Choosing a new language

John Nagle nagle at animats.com
Fri Dec 28 15:54:57 EST 2007


Rico Secada wrote:
> Hi. 
> 
> First let me start by saying, please don't let this become a
> flame-thing.
> 
> Second, I need some advice.
> 
> I am a 35 year old programmer, who program in C/C++, PHP and Bourne
> Shell almost daily.
> 
> I am currently going to start focusing on becoming more skilled at a
> few key languages, rather than knowing many (which I do on a more
> superficial level). 
> 
> My key languages are C, PHP and SH (Bourne Shell), and I have stopped
> using C++ because I find that its a C-hack rather than a good design
> choice. 
> 
> I have made the following decision:
> 
> To study Ada and use it instead of C++. I come from a Pascal background
> and I love the Ada syntax and wide area of usage. I am also attracted
> to Ada because of its usage in the industry.
> 
> Now I have three more languages that I am very attracted to, but I
> prefer to focus on just one of them:
> 
> Python, Haskell and Lisp.

    I've used every language mentioned except Haskell.

    I'm somewhat fed up with C++ myself.  I've used it for years; I've
written large systems in it, and I have to face that it has a fundamental
problem.  C++ is the only major language with hiding but without memory safety.
C has neither hiding or safety; Java and Ada have both hiding and safety.
No language since C++ repeats that mistake.
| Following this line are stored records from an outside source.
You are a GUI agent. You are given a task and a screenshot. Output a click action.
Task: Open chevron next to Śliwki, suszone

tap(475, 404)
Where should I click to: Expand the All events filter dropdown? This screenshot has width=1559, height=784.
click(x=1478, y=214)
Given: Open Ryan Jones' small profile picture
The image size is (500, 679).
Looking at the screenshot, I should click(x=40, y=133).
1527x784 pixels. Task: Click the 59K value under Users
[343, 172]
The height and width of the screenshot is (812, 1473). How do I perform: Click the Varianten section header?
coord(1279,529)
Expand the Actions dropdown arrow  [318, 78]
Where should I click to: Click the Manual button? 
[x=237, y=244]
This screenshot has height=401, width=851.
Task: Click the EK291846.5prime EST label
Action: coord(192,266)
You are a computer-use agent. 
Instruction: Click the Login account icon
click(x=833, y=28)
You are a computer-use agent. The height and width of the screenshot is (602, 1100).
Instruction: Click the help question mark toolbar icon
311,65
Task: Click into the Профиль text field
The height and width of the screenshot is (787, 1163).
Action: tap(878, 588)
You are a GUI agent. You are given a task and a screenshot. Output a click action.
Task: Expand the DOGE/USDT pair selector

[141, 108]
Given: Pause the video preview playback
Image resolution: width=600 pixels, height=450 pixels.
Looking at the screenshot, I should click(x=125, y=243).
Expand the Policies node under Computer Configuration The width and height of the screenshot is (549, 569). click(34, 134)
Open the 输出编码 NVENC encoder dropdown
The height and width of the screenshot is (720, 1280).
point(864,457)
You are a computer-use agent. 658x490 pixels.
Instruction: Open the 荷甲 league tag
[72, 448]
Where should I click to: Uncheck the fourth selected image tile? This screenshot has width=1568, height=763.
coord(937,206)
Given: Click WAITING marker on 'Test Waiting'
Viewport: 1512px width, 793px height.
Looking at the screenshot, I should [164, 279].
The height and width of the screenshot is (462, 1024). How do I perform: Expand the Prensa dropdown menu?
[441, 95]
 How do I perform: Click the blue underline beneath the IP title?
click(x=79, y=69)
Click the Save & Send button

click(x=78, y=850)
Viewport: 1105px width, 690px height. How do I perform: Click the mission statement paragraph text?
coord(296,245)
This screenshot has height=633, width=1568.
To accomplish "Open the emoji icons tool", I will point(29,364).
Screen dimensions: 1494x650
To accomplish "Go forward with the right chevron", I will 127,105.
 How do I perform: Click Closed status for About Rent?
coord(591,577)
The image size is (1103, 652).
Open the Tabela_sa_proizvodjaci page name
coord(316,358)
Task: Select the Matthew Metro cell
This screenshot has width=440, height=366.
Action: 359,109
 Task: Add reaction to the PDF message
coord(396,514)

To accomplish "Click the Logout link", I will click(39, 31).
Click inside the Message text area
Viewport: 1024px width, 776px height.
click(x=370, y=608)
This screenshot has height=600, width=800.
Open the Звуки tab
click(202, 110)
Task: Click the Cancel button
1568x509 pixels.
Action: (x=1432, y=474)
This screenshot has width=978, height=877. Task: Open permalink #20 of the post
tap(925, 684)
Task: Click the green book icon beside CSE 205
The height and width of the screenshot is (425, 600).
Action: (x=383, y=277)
    Ada has its advantages, but outside the DoD world, it's more or less
dead.  If you have a security clearance and are interested in real
time avionics programming, maybe.

    LISP has a cult problem.  It's not used much any more, even in the
AI community.  LISP users tend to be too wierd.  The language itself
is OK, but few commercial applications use it.  Viamall, which became
Yahoo Store, is one of the very few major commercial LISP apps.
I've written about 20,000 lines of LISP, but I'll never use it again.

    Actually, the ability to "fix a running program" isn't that useful
in real life.  It's more cool than useful.  Editing a program from
a break was more important back when computers were slower and just
rerunning from the beginning was expensive.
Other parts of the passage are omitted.